Background: Immune checkpoint inhibitors (ICI) can persistently augment immune and inflammatory pathways. While cardiovascular (CV) immune-related adverse events (irAE) such as myocarditis are well identified, less is known about other potential CV effects of ICI [1]. Given the association between inflammation, atherosclerosis, and CV disease, it has been suggested that ICI may also increase the risk of major adverse CV events (MACE).
Objectives: To evaluate the risk of myocarditis and MACE in patients with melanoma after initiation of ICI.

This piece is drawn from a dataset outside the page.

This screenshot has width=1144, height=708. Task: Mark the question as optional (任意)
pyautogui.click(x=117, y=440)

Methods: We conducted a before-after study of patients identified in the Optum’s de-identified Clinformatics® Data Mart Database, from 2011 to 2021, who received approved ICI and had International Classification of Diseases (ICD) 9/10 claims diagnoses of melanoma. We required patients in the cohort to have a minimum of 12 months of observable data before receiving ICI. We identified myocarditis and MACE (i.e. myocardial infarction, coronary revascularization, stroke, and heart failure with hospitalization) using ICD-9/10 codes. We identified patients who were diagnosed with myocarditis after ICI initiation. We compared MACE rates in the year before ICI initiation and the year after and the incidence rate ratio (IRR) using exact Poisson distribution regression. We also evaluated time to first MACE before and after ICI, using Cox proportional hazard models with robust sandwich estimate of the covariance matrix to account for correlated outcomes in the same patient. Patients were censored at last follow-up or death. To evaluate the predictors of MACE after ICI initiation, we conducted a Poisson regression model which included different covariates including prior CV risk factors, use of glucocorticoids and use of drugs with CV toxicity.

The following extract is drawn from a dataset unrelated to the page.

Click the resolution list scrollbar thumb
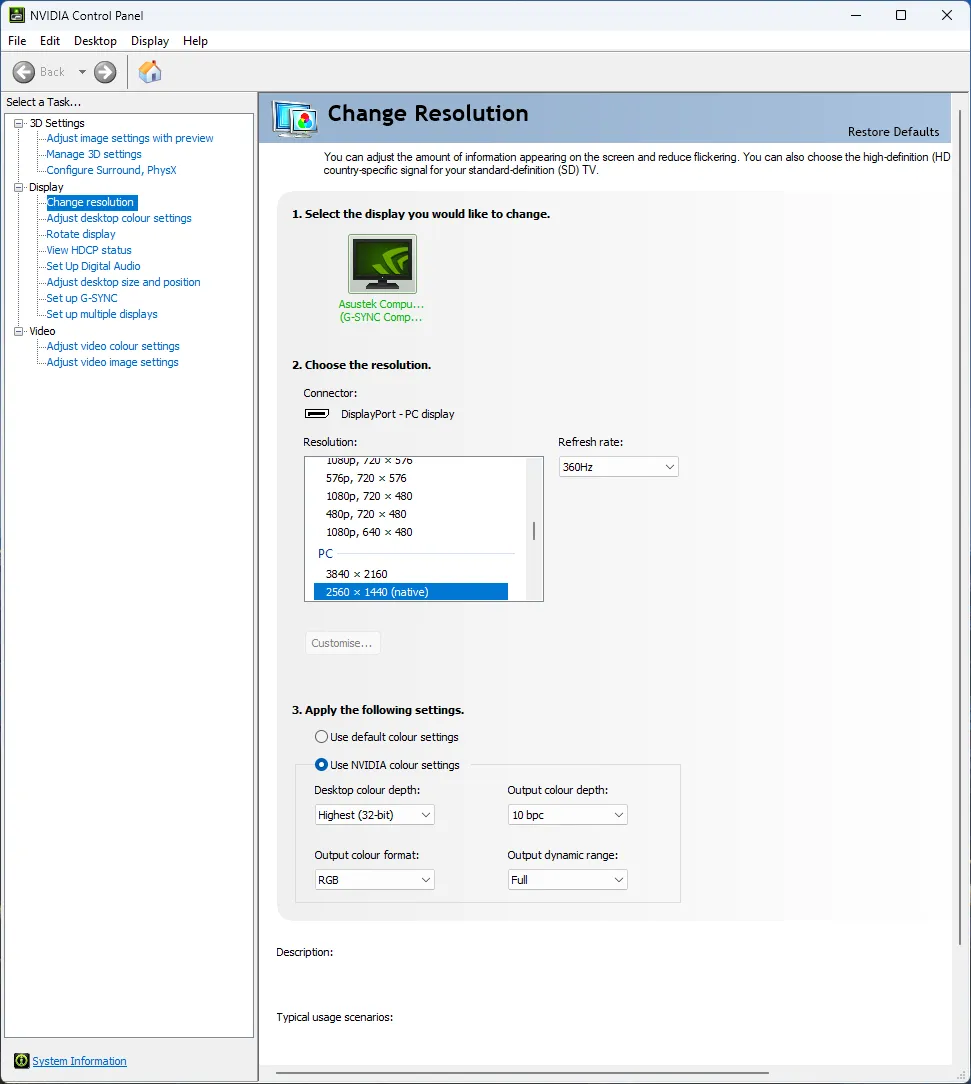Viewport: 971px width, 1084px height. [x=534, y=530]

Results: From a cohort of 34865 patients who received ICI we identified 4024 patients with melanoma. Mean age was 67.4 years (SD 14.1) and 35.8% were female; 2134 (53%) received monotherapy PD-1/PD-L1, 932 (23.2%) monotherapy CTLA-4, and 958 (23.8%) combination therapy. We identified 10 patients with myocarditis and 224 (5.6%) with ≥ 1 MACE in the year after ICI initiation; about half of the patients with myocarditis had a MACE compared to 5% in those without myocarditis (P<0.001).
The incidence rate of MACE in the year prior to ICI was 56.16 per 1000 person-years compared to 80.91 per 1000 person-years in the year after ICI (IRR 1.44 95%CI 1.21-1.72). Predictors independently associated with MACE after ICI were older age, prior MACE, other CV risk factors/disease (i.e. heart failure, cardiomyopathy, myocarditis, conduction abnormality) and hypertension. Prior use of glucocorticoids or CV toxic cancer drugs was not associated with higher risk of MACE.

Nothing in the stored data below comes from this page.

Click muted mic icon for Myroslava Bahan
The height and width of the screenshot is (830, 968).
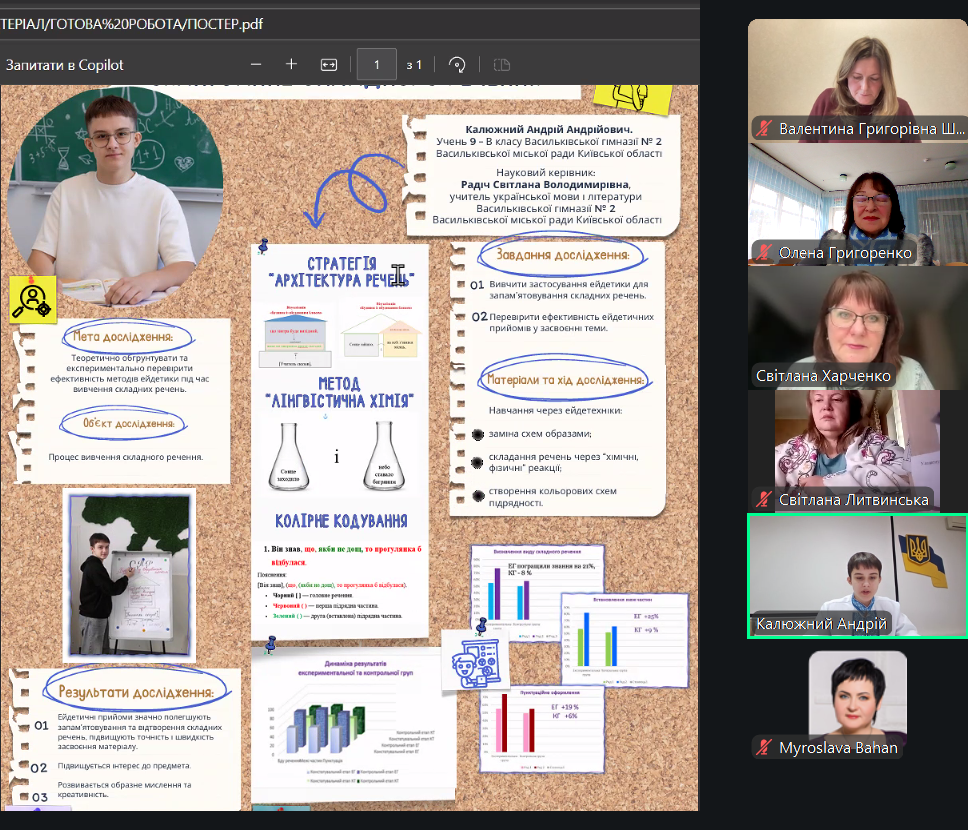764,748
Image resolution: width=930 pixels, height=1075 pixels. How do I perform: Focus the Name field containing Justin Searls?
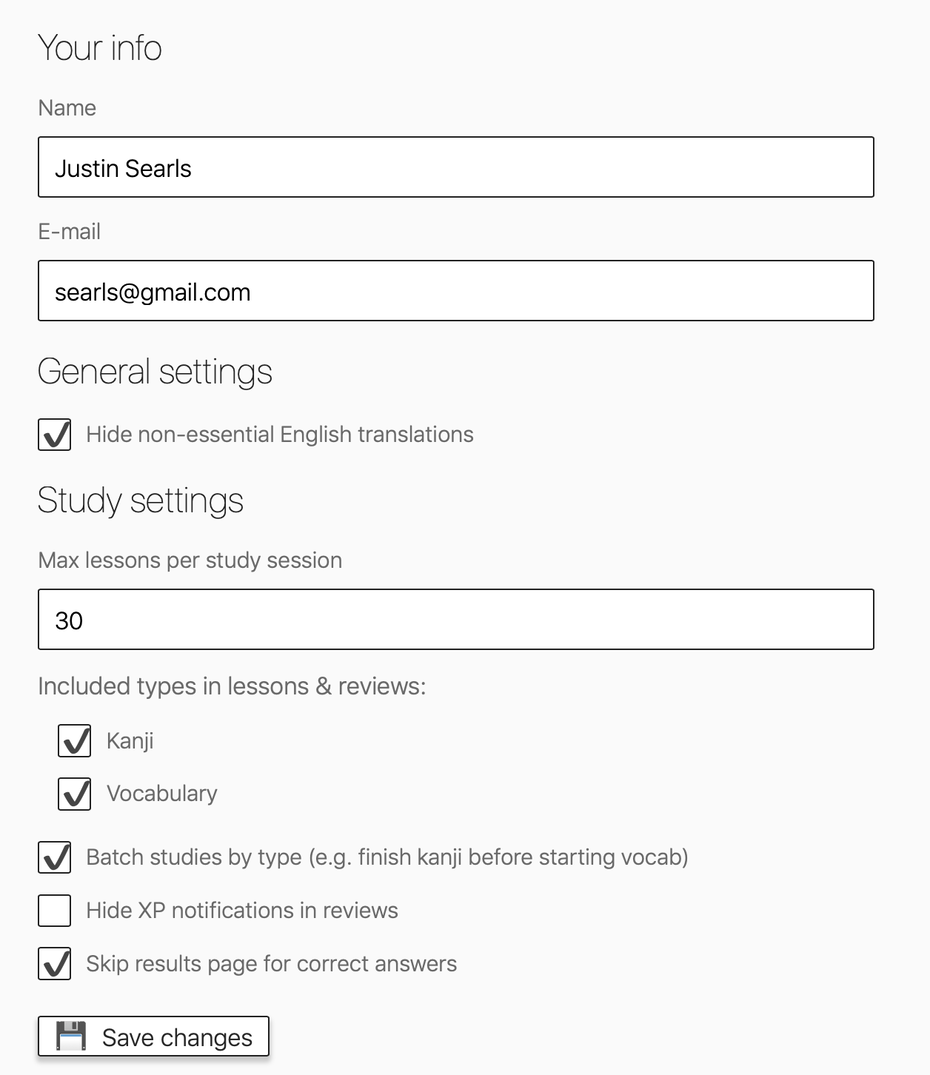pyautogui.click(x=456, y=167)
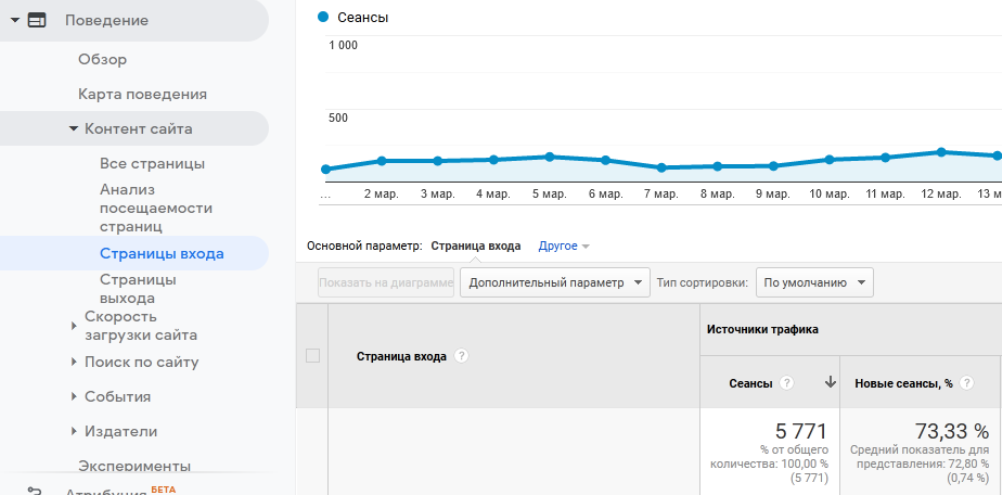Collapse the Контент сайта tree section
Viewport: 1002px width, 495px height.
[x=74, y=129]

Conclusion: Our results suggest that in addition to myocarditis, ICI are associated with a higher risk of MACE in patients with melanoma during the first year after ICI initiation. Additional studies are needed to evaluate the long-term effects of ICI on CV outcomes and their potential impact in patients with other types of cancer.
REFERENCES: [1] Palaskas N, Lopez-Mattei J, Durand JB, Iliescu C, Deswal A. Immune Checkpoint Inhibitor Myocarditis: Pathophysiological Characteristics, Diagnosis, and Treatment. J Am Heart Assoc. 2020 Jan 21;9(2):e013757. doi: 10.1161/JAHA.119.013757. Epub 2020 Jan 21. PMID: 31960755; PMCID: PMC7033840.
Acknowledgements: This research was supported by funds from the University Cancer Foundation and the Duncan Family Institute for Cancer Prevention and Risk Assessment via the Cancer Survivorship Research Seed Money Grants at the University of Texas MD Anderson Cancer Center and by the MD Anderson’s Cancer Center Support Grant, P30 CA016672
Disclosure of Interests: Maria Suarez-Almazor: None declared, Juan Ruiz: None declared, Bo Zhao works at Medasource Inc, providing statistical consulting services for Johnson & Johnson Pharmaceutical company, Nicolas Palaskas Consultant for Kiniksa Pharmaceuticals and Replimmune, Anita Deswal Served as consultant for Bayer, Hui Zhao: None declared, Jennifer McQuade Consultant for Roche, BMS, Merck.